# [Materials provided]
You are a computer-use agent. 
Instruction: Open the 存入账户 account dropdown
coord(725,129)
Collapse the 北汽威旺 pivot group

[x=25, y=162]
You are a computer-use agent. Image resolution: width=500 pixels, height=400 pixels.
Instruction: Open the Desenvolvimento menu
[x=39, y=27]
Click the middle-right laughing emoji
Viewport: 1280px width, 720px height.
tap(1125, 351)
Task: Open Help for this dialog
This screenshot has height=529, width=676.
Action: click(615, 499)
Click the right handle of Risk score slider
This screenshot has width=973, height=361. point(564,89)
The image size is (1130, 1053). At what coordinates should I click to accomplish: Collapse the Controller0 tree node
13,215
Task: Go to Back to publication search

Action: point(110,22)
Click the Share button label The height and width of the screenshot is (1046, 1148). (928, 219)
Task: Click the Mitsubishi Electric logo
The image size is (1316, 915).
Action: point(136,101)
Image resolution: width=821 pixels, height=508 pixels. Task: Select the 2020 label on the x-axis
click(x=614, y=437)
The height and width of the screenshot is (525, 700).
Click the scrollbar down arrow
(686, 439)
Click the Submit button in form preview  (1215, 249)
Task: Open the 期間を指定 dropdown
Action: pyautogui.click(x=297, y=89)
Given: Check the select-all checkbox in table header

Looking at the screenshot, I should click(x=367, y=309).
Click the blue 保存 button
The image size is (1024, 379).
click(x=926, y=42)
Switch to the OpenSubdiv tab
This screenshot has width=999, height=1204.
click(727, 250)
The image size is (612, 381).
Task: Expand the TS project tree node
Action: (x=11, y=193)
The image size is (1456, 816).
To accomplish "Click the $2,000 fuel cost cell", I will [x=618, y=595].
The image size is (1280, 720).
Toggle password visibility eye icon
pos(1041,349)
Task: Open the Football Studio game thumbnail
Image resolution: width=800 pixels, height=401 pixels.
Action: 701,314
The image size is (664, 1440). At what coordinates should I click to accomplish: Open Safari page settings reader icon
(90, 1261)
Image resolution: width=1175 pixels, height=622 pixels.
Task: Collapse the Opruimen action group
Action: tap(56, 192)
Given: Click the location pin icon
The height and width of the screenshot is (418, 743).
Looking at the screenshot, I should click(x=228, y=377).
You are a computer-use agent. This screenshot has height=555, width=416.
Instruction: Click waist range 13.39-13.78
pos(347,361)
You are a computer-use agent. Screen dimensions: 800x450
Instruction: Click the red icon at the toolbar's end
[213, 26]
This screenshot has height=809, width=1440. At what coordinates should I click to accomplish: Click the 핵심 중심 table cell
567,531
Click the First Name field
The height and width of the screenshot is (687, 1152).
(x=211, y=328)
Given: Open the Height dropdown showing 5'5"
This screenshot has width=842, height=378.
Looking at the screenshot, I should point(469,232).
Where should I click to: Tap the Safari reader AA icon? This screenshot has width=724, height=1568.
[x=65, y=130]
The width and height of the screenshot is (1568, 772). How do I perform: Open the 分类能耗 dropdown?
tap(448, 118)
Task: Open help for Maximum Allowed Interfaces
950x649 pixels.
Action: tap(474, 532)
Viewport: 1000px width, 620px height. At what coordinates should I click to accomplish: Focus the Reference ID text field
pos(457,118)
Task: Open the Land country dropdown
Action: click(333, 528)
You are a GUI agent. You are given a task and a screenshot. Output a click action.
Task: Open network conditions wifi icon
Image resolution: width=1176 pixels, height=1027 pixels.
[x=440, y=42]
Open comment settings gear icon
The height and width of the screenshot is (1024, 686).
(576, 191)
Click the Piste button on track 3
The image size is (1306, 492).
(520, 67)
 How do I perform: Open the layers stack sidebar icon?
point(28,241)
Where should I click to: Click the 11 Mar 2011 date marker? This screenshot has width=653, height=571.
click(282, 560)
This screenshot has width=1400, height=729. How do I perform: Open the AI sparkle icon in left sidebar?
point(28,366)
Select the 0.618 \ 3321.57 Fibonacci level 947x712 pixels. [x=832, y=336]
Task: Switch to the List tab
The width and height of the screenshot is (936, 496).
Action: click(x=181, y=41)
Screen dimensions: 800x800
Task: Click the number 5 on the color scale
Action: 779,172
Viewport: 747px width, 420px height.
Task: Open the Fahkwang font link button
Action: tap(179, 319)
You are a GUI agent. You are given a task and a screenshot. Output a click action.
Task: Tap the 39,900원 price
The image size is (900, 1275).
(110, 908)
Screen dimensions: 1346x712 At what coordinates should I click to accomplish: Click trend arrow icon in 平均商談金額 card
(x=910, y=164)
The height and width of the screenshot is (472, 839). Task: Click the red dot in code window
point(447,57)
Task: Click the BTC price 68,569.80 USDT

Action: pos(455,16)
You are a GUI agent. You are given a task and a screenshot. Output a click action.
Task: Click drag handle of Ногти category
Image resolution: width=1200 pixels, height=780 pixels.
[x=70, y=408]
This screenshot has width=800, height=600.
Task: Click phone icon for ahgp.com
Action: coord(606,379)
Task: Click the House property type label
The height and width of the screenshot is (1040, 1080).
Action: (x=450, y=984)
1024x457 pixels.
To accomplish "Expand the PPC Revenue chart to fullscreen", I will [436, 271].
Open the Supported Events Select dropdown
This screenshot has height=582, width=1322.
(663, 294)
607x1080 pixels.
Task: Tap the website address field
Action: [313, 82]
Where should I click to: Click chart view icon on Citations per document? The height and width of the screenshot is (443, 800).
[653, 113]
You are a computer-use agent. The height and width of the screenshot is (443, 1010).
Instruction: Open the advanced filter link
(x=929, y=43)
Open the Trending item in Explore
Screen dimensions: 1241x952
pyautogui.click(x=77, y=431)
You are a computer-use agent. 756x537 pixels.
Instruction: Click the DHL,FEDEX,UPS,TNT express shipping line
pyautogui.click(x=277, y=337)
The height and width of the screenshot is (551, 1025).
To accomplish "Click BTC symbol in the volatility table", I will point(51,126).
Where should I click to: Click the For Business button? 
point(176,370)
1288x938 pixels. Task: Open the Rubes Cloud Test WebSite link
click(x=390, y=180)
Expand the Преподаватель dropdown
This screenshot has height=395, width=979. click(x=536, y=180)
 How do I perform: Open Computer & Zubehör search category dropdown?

# [The problem]
Starting at the line that has "The height and width of the screenshot is (1040, 1080)." in the records above, restate word for word every line until the one that has "You are a computer-use agent. 756x537 pixels.", and include that one as well.

# [Answer box]
The height and width of the screenshot is (1040, 1080).
Action: (x=450, y=984)
1024x457 pixels.
To accomplish "Expand the PPC Revenue chart to fullscreen", I will [436, 271].
Open the Supported Events Select dropdown
This screenshot has height=582, width=1322.
(663, 294)
607x1080 pixels.
Task: Tap the website address field
Action: [313, 82]
Where should I click to: Click chart view icon on Citations per document? The height and width of the screenshot is (443, 800).
[653, 113]
You are a computer-use agent. The height and width of the screenshot is (443, 1010).
Instruction: Open the advanced filter link
(x=929, y=43)
Open the Trending item in Explore
Screen dimensions: 1241x952
pyautogui.click(x=77, y=431)
You are a computer-use agent. 756x537 pixels.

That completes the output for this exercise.